Ему не нужно было даже прислушиваться, чтобы знать, что тишина Бункера на каждом шагу понаставила ему ловушек, что все до единой химеры его подсознания ожили в ту же минуту, как за спиной Дина сомкнулись ворота гаража, и ждали только пробуждения единственного своего зрителя, чтобы начать представление. Они всегда бродили, порыкивая, в бессознательном мраке памяти — его собственные адские чудовища, его метафизические саблезубые тигры, но раньше Дин был светом, который отгонял их от порога первобытной пещеры, и вот, когда он ушёл, вновь воскресли их туманные голоса, более никем и ничем не заглушаемые.

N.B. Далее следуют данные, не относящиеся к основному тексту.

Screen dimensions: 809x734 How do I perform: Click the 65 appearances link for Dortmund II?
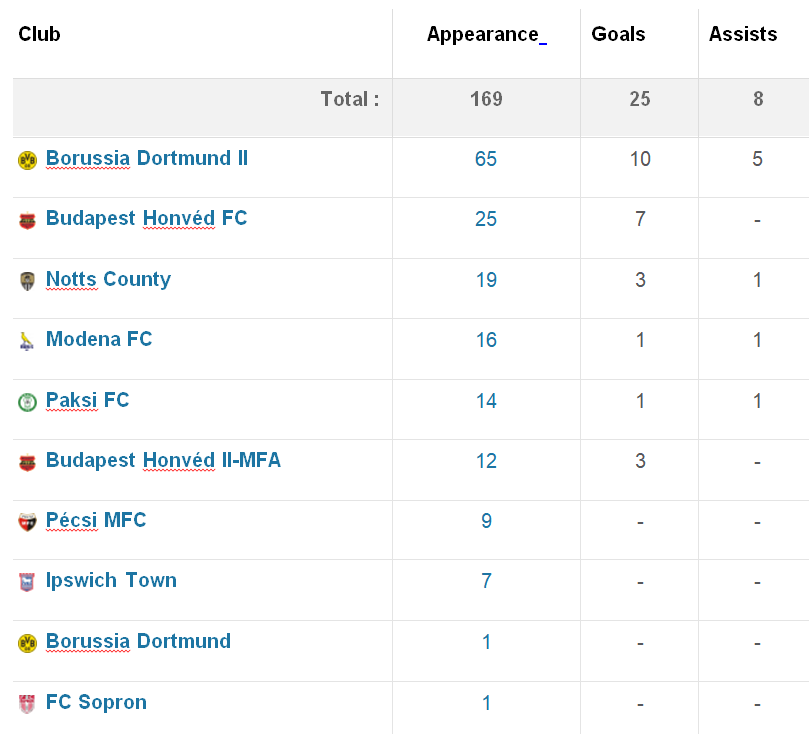coord(486,159)
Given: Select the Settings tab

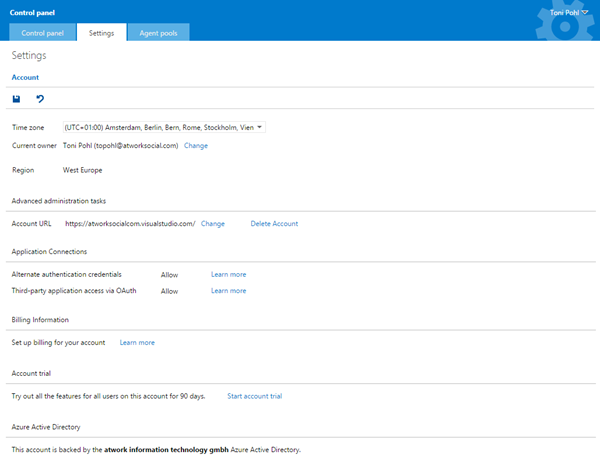Looking at the screenshot, I should click(101, 33).
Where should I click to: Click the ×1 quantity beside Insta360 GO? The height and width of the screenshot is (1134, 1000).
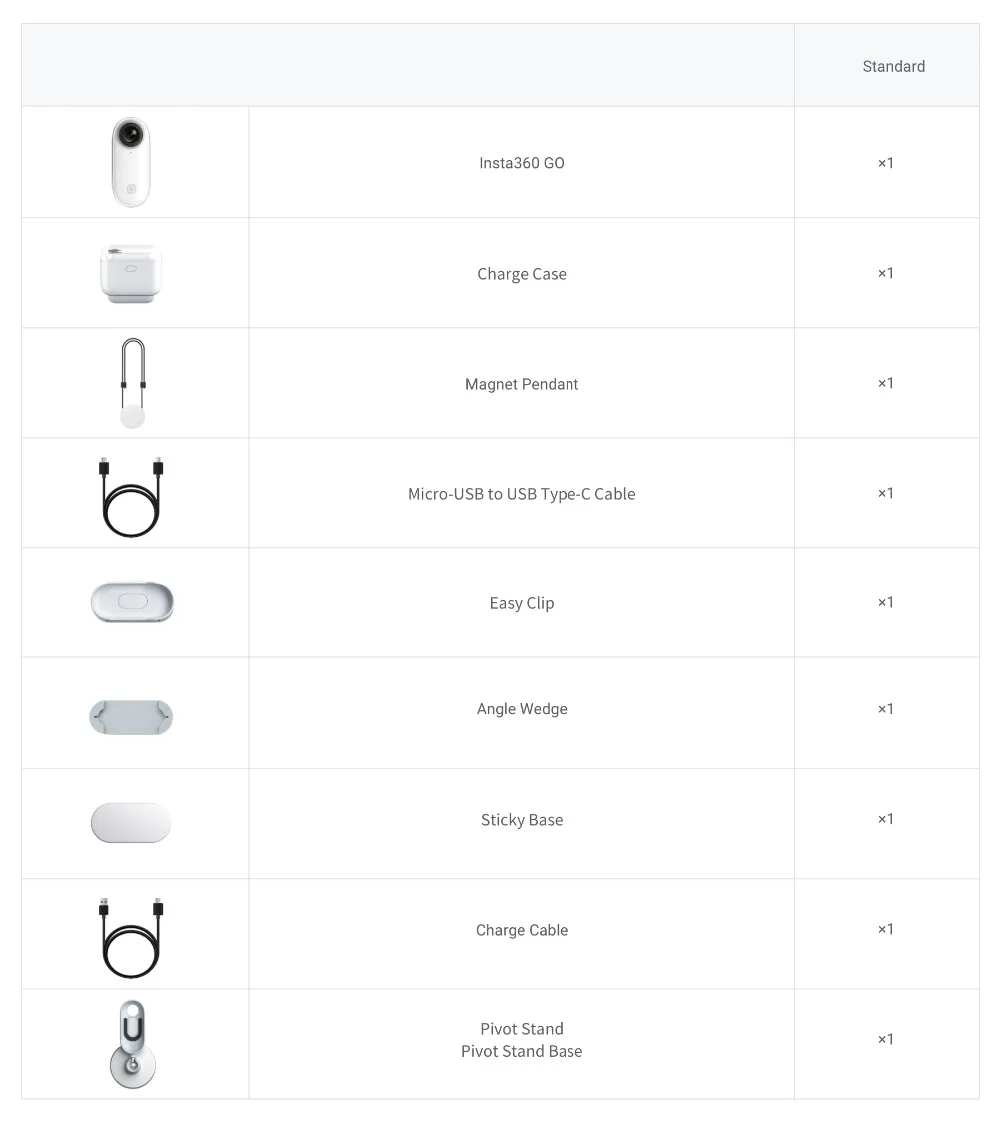[886, 163]
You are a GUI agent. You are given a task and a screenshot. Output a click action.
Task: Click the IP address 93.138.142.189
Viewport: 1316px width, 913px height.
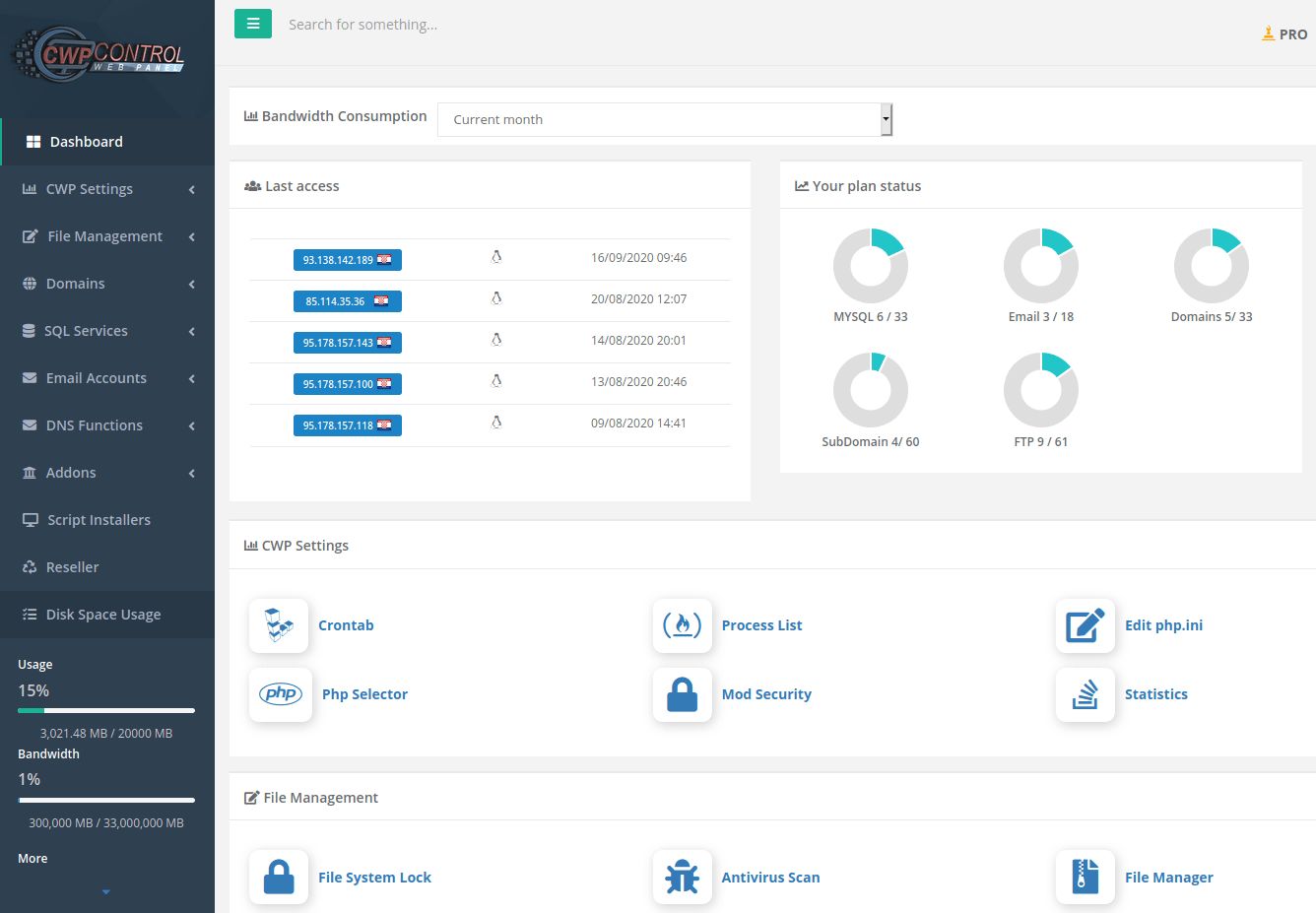click(347, 259)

Сэм вышел, аккуратно затворив за собой дверцу Импалы, — ему не хотелось производить громких звуков, он подозревал, что и без того вскоре наслушается их вдосталь. Ещё далеко, но с каждой секундой всё ближе в глубине коридоров стучал молоток. Сэм не питал особенной любви к этому инструменту ещё с тех пор, как старина Коул примеривался одним из таких к его хрупкой коленной чашечке, а другим его черноглазый братец с сабельным посвистом разбивал двери — несомненно, желая видеть на месте податливой доски его, Сэма, объёмистый череп. Сэм даже допускал мысль, что это мог быть один и тот же кармический молоток, дальний потомок Мьёлльнира, некогда опрометчиво выпущенного им из рук, едва не догнавший его в руках Дина. Представить, в чьих руках он на этот раз, Сэм затруднялся.
— Это всё — только в моей голове, — твёрдо сказал он. Где-то в коридоре бахнуло, посыпались осколки кафеля. Он инстинктивно согнулся, припав к Импале.
— Не бойся. — Кто-то коснулся его плеча. Знакомый девичий голос, знакомое прикосновение. — Ничего он тебе не сделает. Он ненастоящий.
— Ты тоже, — ответил Сэм, выпрямляясь. — Чарли, ты в курсе, что ты умерла?
— Ну да. Такие вещи обычно замечаешь сразу. Но ты не волнуйся: я в Раю и там прикольно. Вечное Средиземье!
Сэм вспомнил Памелу, которая тоже говорила, что у неё на Небесах сплошной Вудсток, и сочувственно покачал головой.
— Чарли, я хотел сказать...
— О, надеюсь, ты не собираешься самоугрызаться до конца дней своих? В смысле, как всякий покойник, я, конечно, не против вечной памяти в чьих-нибудь сердцах, но пожалуйста, Сэм, не в таком контексте! Лучше вспоминай, как мы втроём облапошили Дика Романа, или как я сломала об тебя деревянный меч, или как вы с братцем испоганили мне перепихон с феей в Мундоре. Ведь есть же что вспомнить и без ангста голимого?
— Без чего?..
Молоток грохнул совсем близко — кажется, у внутренней двери гаража. Сэм дёрнулся прикрыть Чарли, забыв, что она теперь не из тех, кого можно убить молотком, толкнулся боком в жёсткую сталь, замер, прислушиваясь. Ему, как в первые часы слепоты, захотелось содрать с лица неощутимую, но плотную повязку, — но так как её не существовало, он бы просто выцарапал себе глаза.
— Погоди, — сухо произнёс голос Чарли. — Я с ним разберусь... Эй ты, урод!
Левая фара Импалы с болезненным звоном разлетелась на куски. Машина вздрогнула. Сэм почувствовал, как что-то вихрем промчалось мимо него, взметнув его волосы, потоком воздуха огладив щёку, а потом всё стихло: ни Чарли, ни безмолвного молотобойца. Но это был не конец битвы — лишь промежуток между залпами орудий.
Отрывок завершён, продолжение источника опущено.